Sevgilim binaya girmeye çabalarken arkadaşlarımız bir yolunu bulup gelmişlerdi.Sevgilim ilk defa ölümüne korkmuştu.Kendine bir şey olacak diye değil beni kurtaramayacak diye.Arkadaşları ona"Sakin olmazsan sevgilini bir daha göremezsin."dediler o da hemen toparlandı ve arkadaşlarına planı anlattı.Hepsi bir olup sevgilimi yukarı katın penceresine ittiler.Ama cam açılmıyordu,sıkışmıştı.Arkadaşlarım hemen bir taş fırlattılar.Fakat sadece camın çatlamasını sağlamıştı.
Arkadaşlarımız inmesini söyleseler de sevgilim aklına benim hep söylediğim cümleyi getirdi"Artık karıştım.Sen atlarsan ben de atlarım."Bu yüzden ellerini yumruk yaparak cama tüm gücüyle vurmaya başladı.Elleri patlamış içlerine cam parçaları girmişti ama gerekirse acıdan bayılana kadar deneyecekti.Çünkü benim elimi tutamadıktan sonra ne önemi vardı ellerinin.Ve bir şekilde başarmıştı elleri kanlar içinde olsa da içeriye dalmıştı.
Ama her yer onu içlerine çekip hayatını alacak alevlerle kaplıydı.Vazgeçmezdi biliyordum.Bu onu durdurmazdı bana sarılabilmek için canından vazgeçerdi.Beni kurtarabilmek için,her duyduğumda karnımı kelebek bahçesine çeviren kalbinin sesinin susup durmasını bile göze alırdı.Tek bir sorun vardı laboratuvarın içine inmişti ve yangın deney tüplerini patlatıp bir kaos yaratmıştı.Sevgilim hiç düşünmeden alevlerin arasına daldı.Adeta bir aksiyon filmi gibi etrafında ateşler git gide büyüyor,deney tüpleri havada uçuşuyordu.Sevgilimin derin,yeşil gözlerine yansıyan tupturuncu alevlerse kalbinde yaşadığı korkuyla birlikte git gide büyüyordu.Odadan çıkmayı başarmış benim sınıfımın önüne gelip kapıyı omzuyla kırarak açmıştı.Ve ben bir ses duydum."Bam"Sevgilim karşımda duruyordu.

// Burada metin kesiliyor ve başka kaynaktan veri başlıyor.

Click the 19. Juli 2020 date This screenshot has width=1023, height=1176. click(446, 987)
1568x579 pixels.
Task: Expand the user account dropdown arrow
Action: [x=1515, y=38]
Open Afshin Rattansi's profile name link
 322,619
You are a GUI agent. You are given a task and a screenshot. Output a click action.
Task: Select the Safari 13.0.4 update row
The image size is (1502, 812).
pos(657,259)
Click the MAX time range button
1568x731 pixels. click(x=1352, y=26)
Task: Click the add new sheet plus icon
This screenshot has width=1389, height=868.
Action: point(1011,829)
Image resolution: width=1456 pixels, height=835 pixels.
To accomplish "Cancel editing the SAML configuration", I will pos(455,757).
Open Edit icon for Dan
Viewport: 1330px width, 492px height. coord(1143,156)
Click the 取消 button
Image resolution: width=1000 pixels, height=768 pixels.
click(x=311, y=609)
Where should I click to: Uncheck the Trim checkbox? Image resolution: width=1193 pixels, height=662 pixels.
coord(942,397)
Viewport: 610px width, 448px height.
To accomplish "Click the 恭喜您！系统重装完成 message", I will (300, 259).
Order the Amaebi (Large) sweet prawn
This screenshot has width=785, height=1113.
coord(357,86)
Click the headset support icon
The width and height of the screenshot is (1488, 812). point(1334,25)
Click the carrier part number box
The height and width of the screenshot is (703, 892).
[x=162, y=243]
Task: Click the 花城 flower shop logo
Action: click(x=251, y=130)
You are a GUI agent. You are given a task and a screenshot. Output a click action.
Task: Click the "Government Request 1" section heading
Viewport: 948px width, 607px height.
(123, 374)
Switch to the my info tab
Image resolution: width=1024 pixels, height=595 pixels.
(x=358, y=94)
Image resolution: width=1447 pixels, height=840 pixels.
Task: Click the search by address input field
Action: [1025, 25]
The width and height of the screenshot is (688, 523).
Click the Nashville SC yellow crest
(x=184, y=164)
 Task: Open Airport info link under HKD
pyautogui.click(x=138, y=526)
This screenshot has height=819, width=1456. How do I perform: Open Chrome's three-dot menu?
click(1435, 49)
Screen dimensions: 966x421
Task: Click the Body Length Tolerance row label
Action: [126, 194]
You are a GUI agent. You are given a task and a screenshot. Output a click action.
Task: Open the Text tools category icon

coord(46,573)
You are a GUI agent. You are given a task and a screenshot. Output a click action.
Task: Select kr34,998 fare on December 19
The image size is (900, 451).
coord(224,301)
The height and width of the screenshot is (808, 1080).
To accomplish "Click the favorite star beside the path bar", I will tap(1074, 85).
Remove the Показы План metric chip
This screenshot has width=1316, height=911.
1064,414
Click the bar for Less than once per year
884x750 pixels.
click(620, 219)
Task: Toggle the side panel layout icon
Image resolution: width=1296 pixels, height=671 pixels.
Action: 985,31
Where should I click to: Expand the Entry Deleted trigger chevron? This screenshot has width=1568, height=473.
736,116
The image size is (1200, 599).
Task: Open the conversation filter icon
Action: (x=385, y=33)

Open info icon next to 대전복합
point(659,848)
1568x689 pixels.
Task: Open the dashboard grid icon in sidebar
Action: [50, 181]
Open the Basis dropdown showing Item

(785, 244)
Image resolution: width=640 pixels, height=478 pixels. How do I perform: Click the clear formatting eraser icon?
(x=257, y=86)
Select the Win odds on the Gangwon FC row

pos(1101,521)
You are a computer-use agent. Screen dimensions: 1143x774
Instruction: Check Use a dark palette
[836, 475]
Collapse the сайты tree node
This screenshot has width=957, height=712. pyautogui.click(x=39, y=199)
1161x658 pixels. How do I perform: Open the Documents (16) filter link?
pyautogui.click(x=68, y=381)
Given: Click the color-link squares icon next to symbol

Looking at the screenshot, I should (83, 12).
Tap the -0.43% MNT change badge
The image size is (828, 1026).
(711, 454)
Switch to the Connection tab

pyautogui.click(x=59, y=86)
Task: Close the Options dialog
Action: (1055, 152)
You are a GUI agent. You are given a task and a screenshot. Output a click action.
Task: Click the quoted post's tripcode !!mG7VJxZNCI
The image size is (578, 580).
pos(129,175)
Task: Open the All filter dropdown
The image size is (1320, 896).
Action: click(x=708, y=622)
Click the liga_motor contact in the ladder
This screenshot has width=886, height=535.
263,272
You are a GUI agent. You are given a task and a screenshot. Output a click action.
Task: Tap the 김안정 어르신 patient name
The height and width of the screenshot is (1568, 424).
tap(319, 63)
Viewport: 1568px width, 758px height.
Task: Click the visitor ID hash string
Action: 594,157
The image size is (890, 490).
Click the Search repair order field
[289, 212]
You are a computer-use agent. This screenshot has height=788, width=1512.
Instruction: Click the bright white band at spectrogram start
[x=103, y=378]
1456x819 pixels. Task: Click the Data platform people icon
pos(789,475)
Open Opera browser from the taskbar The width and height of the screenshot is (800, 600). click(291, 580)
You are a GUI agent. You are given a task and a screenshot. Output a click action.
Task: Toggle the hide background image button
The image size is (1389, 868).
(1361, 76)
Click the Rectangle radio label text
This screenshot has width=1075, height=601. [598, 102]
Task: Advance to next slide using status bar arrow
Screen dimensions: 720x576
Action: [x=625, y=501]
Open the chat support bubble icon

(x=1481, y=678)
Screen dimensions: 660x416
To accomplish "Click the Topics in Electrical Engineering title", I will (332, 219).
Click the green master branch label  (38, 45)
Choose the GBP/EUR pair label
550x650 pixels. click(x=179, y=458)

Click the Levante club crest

Zehirlendiğim için bayılmıştım.Bayılmadan önce son gördüğüm şeyse sevgilimin yemyeşil gözleri ve elinden yere damlayan kanlardı.Oradan nasıl çıktık bilmiyorum.Sevgilim dışarı çıktığımız saniyede beni yere yatırıp nabzımı kontrol etti.Kalbim atıyordu.Şimdiye ölmem gerekirdi ama kalbim onun için atıyordu.Beni suni teneffüs yaparak ayıltmaya çalıştı.Herkes başımızda toplanmıştı.Ben yavaş yavaş gözlerimi açtım.Bunu gören sevgilim bir saniye daha ayakta duramayacak yorgun bedenini rahat bıraktı ve yanıma uzandı.Hala tüm hızıyla durmadan kanayan eliyle elimi tuttu.
Sonra dönüp bana sarıldı"Çok korktum."dedi.Ben çıkmayan sesimle "Neden kendini tehlikeye attın?Ölebilirdin.Elin neden bu kadar kanıyor"dedim."Sen şimdi bunları düşünme ben iyiyim.Senin için değerdi tamam mı?Senin için canımı veririm."dedi acısını belli etmemeye çalışarak.Ardına ambulanslar geldi ve bizi ayırmaya çalıştılar ama ben bir an bile elini bırakmadım.Bizi hastaneye götürdüler bana serum taktılar.Ama söküp çıkardım ve sevgilimin yanına gittim.Ellerindeki cam parçalarını çıkaracaklardı.Ona onu çok sevdiğimi söyledim.Camlar ellerinden çıkarken ne kadar çok canının yandığını görebiliyordum.Gözleri dolmuştu.Kendini sıkıyordu,ağlamamak için.En az onun kadar canım yanmıştı.Çünkü ikimizden birine bir şey olursa öbürü de en az o kadar acı çeker.Ellerini sardıktan sonra eve gidebileceğimizi söylediler.Ailelerimiz bizi almak istedi ama ondan ayrılmak istemediğim için sevgilime gidecektik.Acıdan ve güçsüzlükten bezmiş vücudumuz artık dayanamıyordu.Arabanın arka koltuğunda birbirimize sarılıp uyuyakaldık.